I am Art. This revelation occurred to me around page 58. This, and the fact that I’m a climate change denier, which is a revelation I had on Friday when I got in an argument with my dad about why we see robins around in the winter. “It’s totally normal,” I say, because I read it somewhere once. “Climate change,” says my dad. “It’s getting warmer, it’s scary.” And I become a bit hysterical. I don’t want to be scared. I know climate change is real, but I’m not sure what I’m supposed to do about it in my tiny little life, and so to preserve my sanity I cling to signs that everything is normal. For example, about how when I bought this book, I walked through a snowstorm. A blizzard. In the winter. Things are fine.

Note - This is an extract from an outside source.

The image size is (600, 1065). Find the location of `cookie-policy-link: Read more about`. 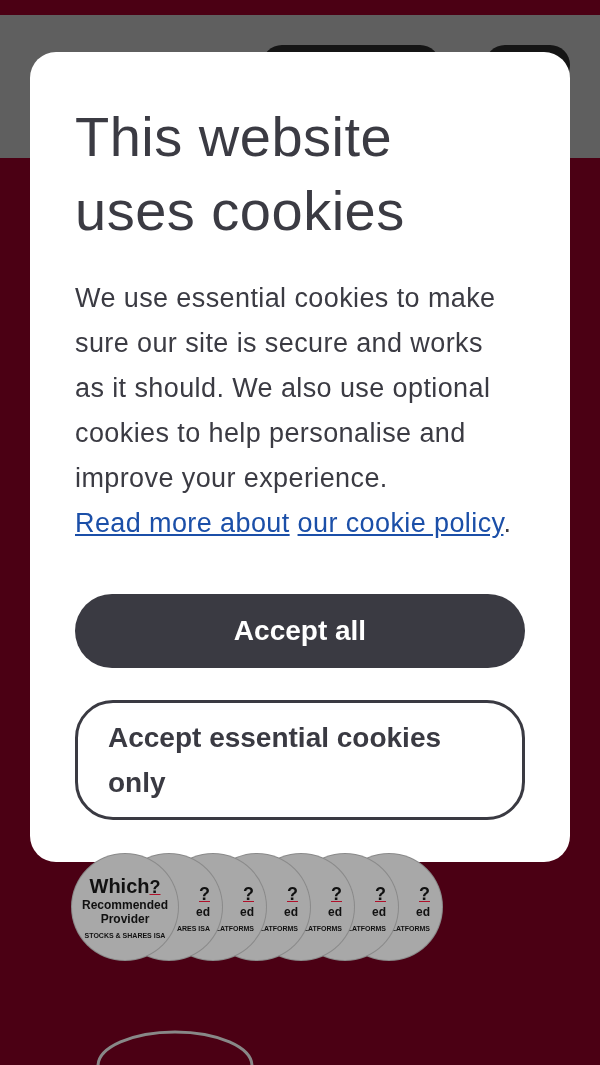

cookie-policy-link: Read more about is located at coordinates (182, 523).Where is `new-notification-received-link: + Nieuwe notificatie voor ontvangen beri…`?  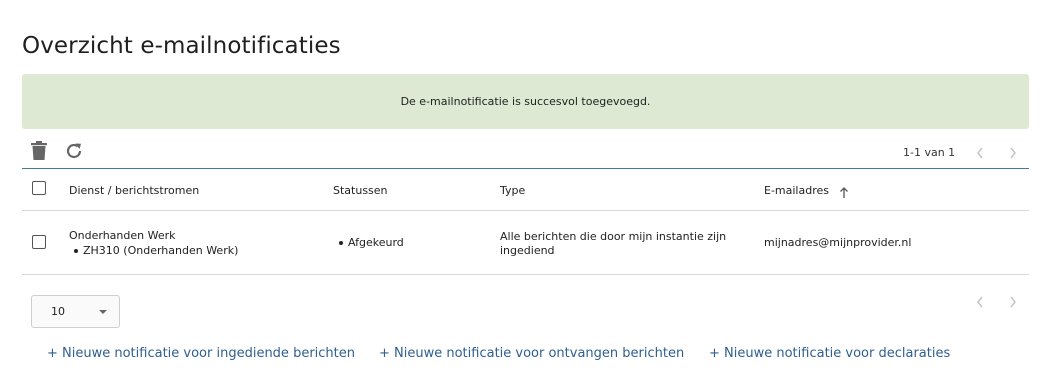 new-notification-received-link: + Nieuwe notificatie voor ontvangen beri… is located at coordinates (532, 354).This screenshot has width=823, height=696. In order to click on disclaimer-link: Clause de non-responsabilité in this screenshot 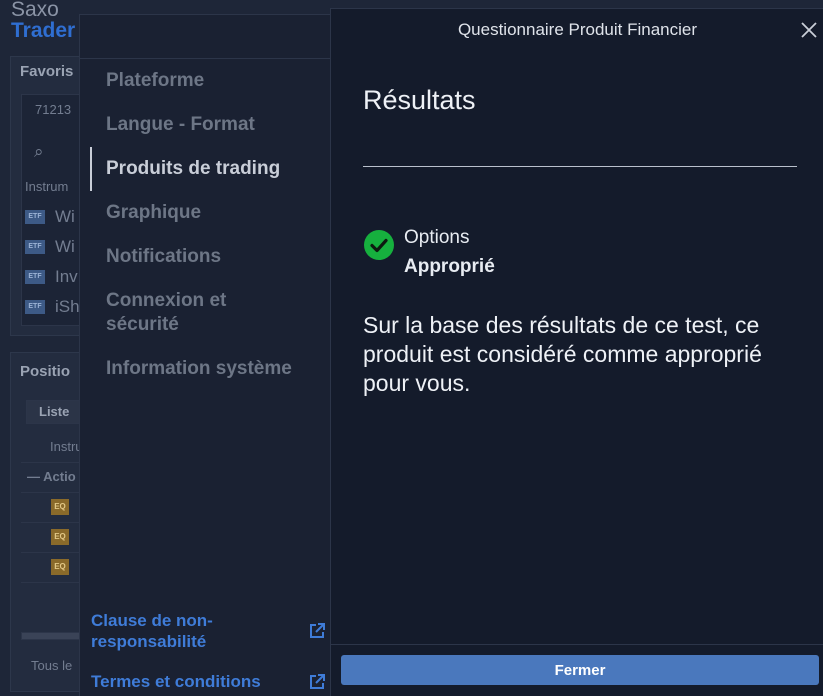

The story takes place over Christmas at Sophia’s, when Art comes to stay with his girlfriend, who is not his girlfriend (who has just broken up with him due to his political selfishness) but instead a random woman he meets on the street, an immigrant from Croatia via Toronto with a penchant for Shakespeare who is struggling to get by. When they arrive, it becomes clear that Sophia is not okay, and so they call her estranged sister Iris to come and help, Iris the old hippie, who’d protested against nuclear weapons at Greenham Common, Iris who is the living embodiment of another way to face the world, a way that’s different from Sophia and Arthur’s denial—of seeing, of engaging, and doing her part to change the world. Insisting that, via Greenham Common, she really did.
But it’s not as simple as that, of one way being the good way to live, and the other being bad. There is a moment when Iris and Sophia say to each other, “I hate you.” “I hate you.” And then embrace, and lay down together in bed, and there it is, what has to happen. It isn’t easy. It isn’t neat. But somehow these characters, “see its the same play they’re all in, the same world, that they’re all part of the same story.”
That last line a reference to Shakespeare’s Cymbeline (which I’ve never read or seen!), the play that makes Arthur’s not-girlfriend come to England, in fact. “A play about a kingdom subsumed in chaos, lies, powermongering, division and a great deal of poisoning and self-poisoning”…. “I read it and I thought, if this writer from this place can make this mad and bitter mess into this graceful thing it is in the end where the balance comes back and all the lies are revealed and all the losses are compensated, and that’s the place on earth he comes from, that’s the place that made him, then that’s the place where I’m going.”
Art is how we get there, is Smith’s thesis in this novel. Through Shakespeare, yes, but also by seeing what happens when we put real things in fiction—things like Brexit, and the Grenfell Tower fire. What happens to books when we put the world in it is a question that’s addressed in the most wonderful way, Arthur’s not-girlfriend (whose name is Lux) telling the story of an old copy of Shakespeare kept in a library with the imprint of what was once a flower pressed between the pages. “The mark left of the page by what was once the bud of a rose.” She’d called it, “the most beautiful thing I have ever seen… it was a real thing, a thing from the real world.”
Which was exactly what had made Autumn so powerful to me, and otherworldly too in the ways in which it did engage with the world. It was why reading it again in October was such a big deal, to be present in the novel’s moment. It was why it was especially meaningful to keep reading and discover that the Shakespeare play Lux refers to is housed at the Fisher Library here in Toronto, right at the end of my street. Uncanny, isn’t it? The line between life and fiction blurred in the most fascinating fashion.
My favourite thing about Winter was everything, but I especially loved its connections to Autumn, which are lovely, subtle, and so unbelievably perfect. Except I read somewhere that Spring’s not out until 2020, and how am I supposed to wait that long?